La pandemia ha demostrado que en la Sanidad española no había músculo para dar respuesta a nivel hospitalario, de atención primaria y de salud pública

Y eso en el ámbito de lo institucionalizado, porque está claro que luego están los cuidados que quedan fuera, dentro de las fronteras del domicilio, que son los relacionados con el ejercicio de la maternidad y la paternidad, el cuidado de mayores dependientes, etcétera. Ahí también tiene que haber coberturas. En términos generales las políticas de conciliación suelen caminar cada vez más a favor de esa conciliación, pero lo cierto es que siempre se quedan muy cortas.

En esa reconstrucción, vosotros apostáis por un Green New Deal aplicado al ámbito sanitario. ¿Qué medidas serían imprescindibles en ese Public Health New Deal?

Es una propuesta para abordar la crisis matrioshka que vivimos, ya que es una crisis sanitaria, dentro de una económica, dentro de una ecológica.
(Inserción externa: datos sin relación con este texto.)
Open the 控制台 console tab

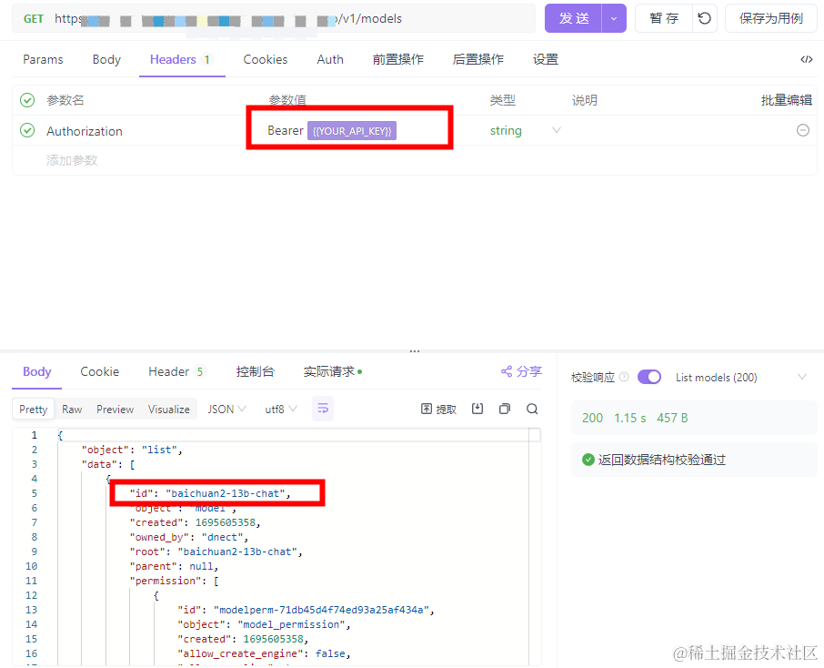tap(255, 371)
Creemos que el Public Health New Deal puede ser una forma de trasladar fondos desde el ámbito de lo puramente sanitario hacia el ámbito de las políticas de salud pública. En ese sentido se podrían aplicar medidas concretas como el llevar las políticas de salud pública al ámbito de la fiscalidad saludable, asegurar e implantar de forma generalizada los estudios de evaluación de impacto en salud, que son fundamentales para saber que las políticas que llevamos a cabo en otros ámbitos tengan una capacidad para mejorar la salud de forma real; y, sobre todo, conseguir que la salud pública sea algo más que ese 1%-2% del gasto sanitario público en términos generales.
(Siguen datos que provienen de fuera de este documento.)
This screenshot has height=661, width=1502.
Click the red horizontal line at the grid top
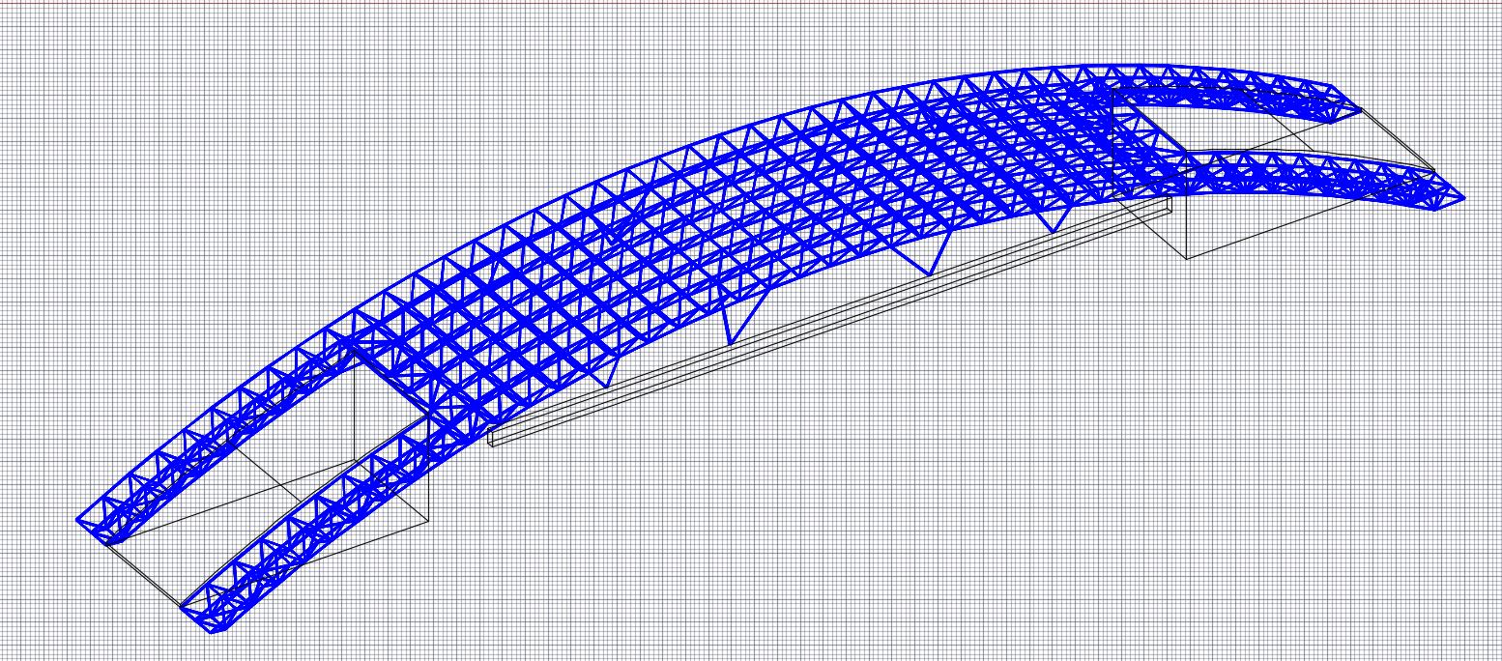tap(751, 2)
Parece que la respuesta a la crisis económica actual no va a tener una carga de austeridad como la de 2010, lo que podría amortiguar su efecto entre las clases sociales más desfavorecidas

La salud pública no es una parte de la medicina, sino que la medicina es una parte de la salud pública. La salud pública tiene otras muchas partes: economía, sociología, medio ambiente, etcétera. Si seguimos considerando que la salud pública es una parte de la medicina e, incluso, de la medicina preventiva, entonces seguiremos como estamos, con sistemas más generadores de enfermedad que de salud, que casi podríamos llamar Sistema Nacional de Enfermedad. En cambio, si le damos la vuelta y somos conscientes de que la salud pública tiene que ser lo que vertebre todo, entonces igual damos respuestas diferentes a situaciones como la actual.

Ese Public Health New Deal articularía cuatro derechos que consideráis básicos en esta nueva realidad que parece que va a estar marcada por las pandemias. Habláis de derecho a respirar, a lo próximo, al arraigo y al ocio. ¿Por qué son tan importantes estos derechos ante esta nueva normalidad?
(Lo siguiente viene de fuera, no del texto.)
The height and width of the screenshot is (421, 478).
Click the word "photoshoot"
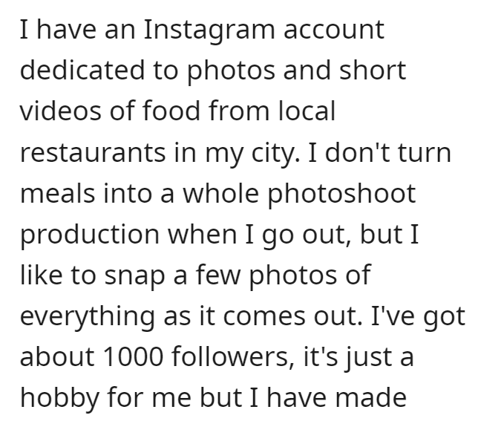(341, 195)
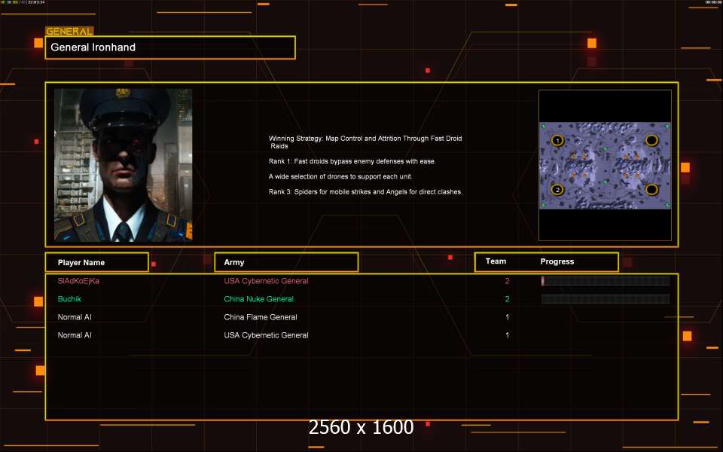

Esos cuatro derechos vendrían a configurar una actualización pospandémica del derecho a la salud. Tenemos una concepción del derecho a la salud muy asistencialista, pero la salud no es la asistencia sanitaria y para preservar la salud necesitamos mucho más que eso. Por eso aludimos a derechos que tienen una gran relación con la crisis matrioshka, ya que son derechos que aluden a reformas necesarias en el ámbito de lo ecológico, de lo económico (renta mínima), y de los cuidados. Hay aspectos como el tiempo de ocio y de cuidados que tienen que ser redistribuidos de forma equitativa entre toda la población para que tengamos sociedades más justas y más sanas. Y eso tiene que ver mucho con la salud, que es mucho más que el tener disponible un respirador cuando es necesario.